In addition, Texas, where ground ambulance protections were set to expire in September 2025, extended its law’s sunset date to September 1, 2027.
Payment methodologies. Four of the five new laws adopted unique payment methodologies. North Dakota limits charges to 250 percent of the Medicare rate, which is significantly lower than many states’ benchmarks. Utah’s fee-schedule requirement means that insurers must pay the full rate set by the state, protecting patients from bills for any remaining balance between provider charges and what the insurer pays.
New Hampshire is exploring an all-payer model, where private insurers and public programs pay the same rate for ground ambulance services — a potential model for other states if it’s implemented successfully.
Oregon relies on rates determined by local governments that manage ground ambulance services in their jurisdiction. This has been done in other states, but Oregon will require local jurisdictions to justify their rates publicly, which is intended to prevent arbitrary or inflated local rate-setting and ensure transparency. Transparency in local rate-setting is a federal Advisory Committee recommendation.
Consumer protections. Illinois set a hard ceiling on patient cost sharing. Consumers pay the lesser of their normal copayment or 10 percent of the service cost. This directly lowers out-of-pocket costs and shields patients, even when billed charges or insurer payments are high.
Scope of protections. Three new laws protect patients against surprise billing for both emergency and nonemergency ground ambulance services. In New Hampshire, interfacility transport and behavioral health facility transport are covered. Oregon’s law covers interfacility transport and treatment without transport— in situations where the patient is treated in the field and not taken to a hospital. In Illinois, urgent care services, defined as services deemed medically necessary by a health care professional, are covered.

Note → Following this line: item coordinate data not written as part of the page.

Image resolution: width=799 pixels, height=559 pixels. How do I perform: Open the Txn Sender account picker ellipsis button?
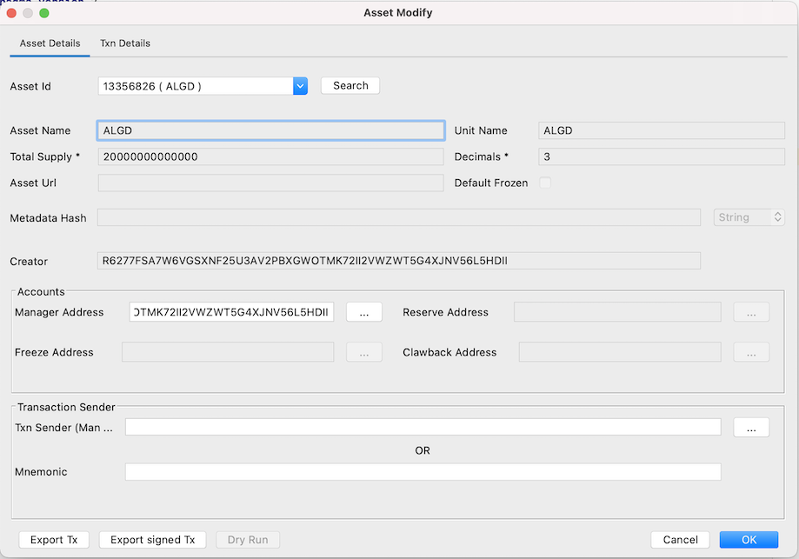click(750, 427)
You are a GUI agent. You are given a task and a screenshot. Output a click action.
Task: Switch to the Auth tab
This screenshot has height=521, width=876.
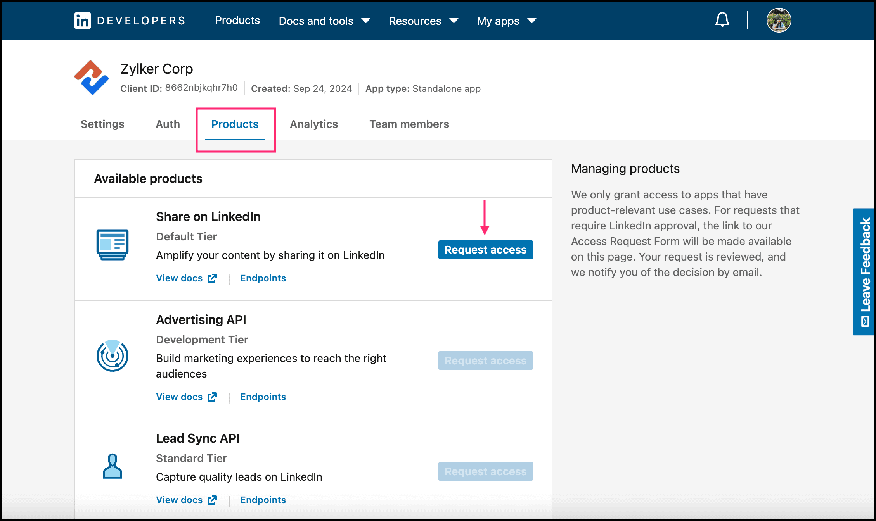pos(168,124)
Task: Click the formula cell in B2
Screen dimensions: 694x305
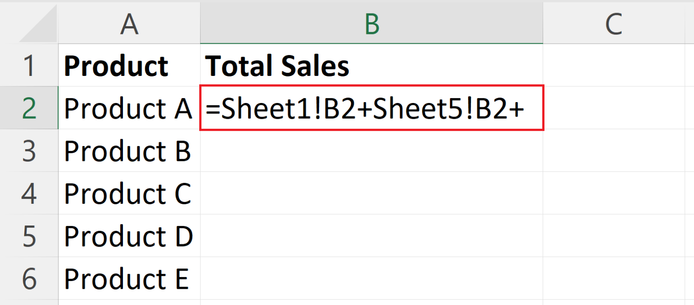Action: [371, 108]
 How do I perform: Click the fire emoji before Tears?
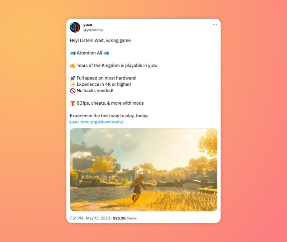[73, 66]
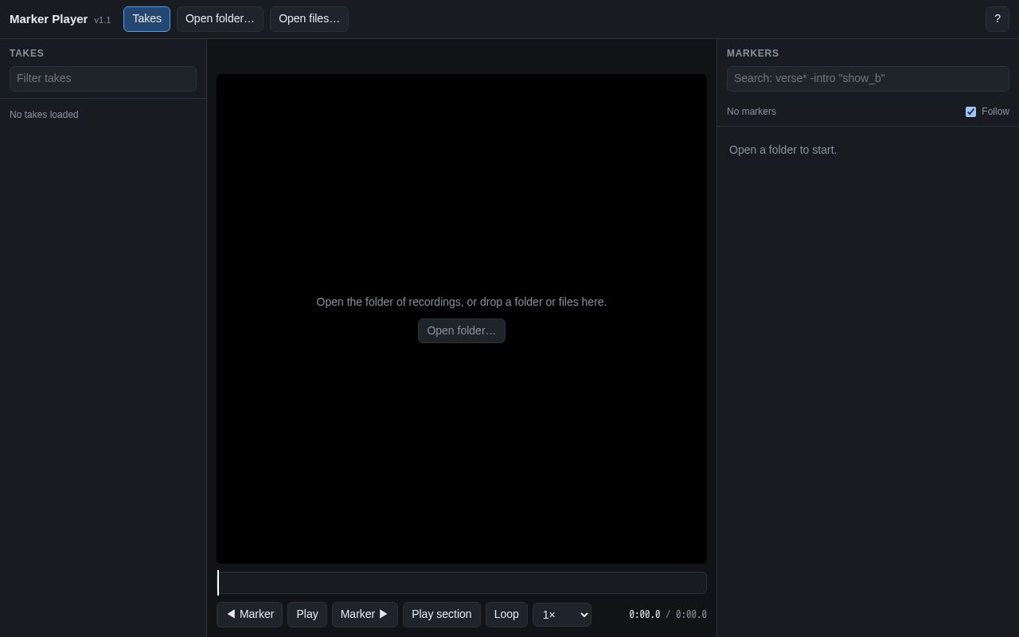Image resolution: width=1019 pixels, height=637 pixels.
Task: Focus the Filter takes input
Action: [x=103, y=79]
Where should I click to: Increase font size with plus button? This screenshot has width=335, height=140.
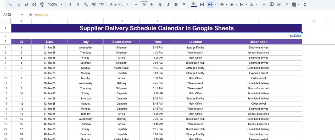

These provisions showcase a growing trend toward covering nonemergency services. Of the 22 states with ground ambulance surprise billing protections, 13 cover nonemergency transportation in addition to emergency services. These states are showing the importance of defining ground ambulance services broadly, including interfacility transport and treatment without transport, to provide consumers with the broadest possible protection.
Opt-in provisions. Oregon included an opt-in provision for ERISA plans, Public Employee’s Benefit Board plans, and Educators Benefit Board plans. Some states have adopted general opt-in provisions for surprise billing protections for other services, but Oregon is one of the first to have a provision specific to ground ambulance surprise billing; Washington acted similarly in 2024 to establish an opt-in provision for non-state-regulated plans.
Enforcement and oversight. Oregon and New Hampshire have emphasized oversight and enforcement. Oregon focuses on transparency and deterrence in its oversight system by including fines for repeat violations, public rate justification, and reporting requirements. New Hampshire penalizes noncompliance by reducing rates for providers that do not comply with reporting requirements. North Dakota acknowledged provider concerns about delayed insurer payments by initiating a study to consider a system to reimburse providers for unpaid bills.
Looking Forward
These new laws are significant. Not only do they add protections for consumers, but they also take new approaches to addressing payment, coverage scope, and enforcement.
Still, state laws remain at best a piecemeal approach to protecting consumers from surprise ground ambulance bills. Only a federal law can guarantee that all consumers are protected. Should Congress choose to act, federal policymakers will need to look at the advisory committee’s recommendations and should consider the various state approaches in filling any gaps.
Congress has not shown interest in taking up this issue, however. In the absence of federal action, responsibility will remain with the states to implement protections within their authority.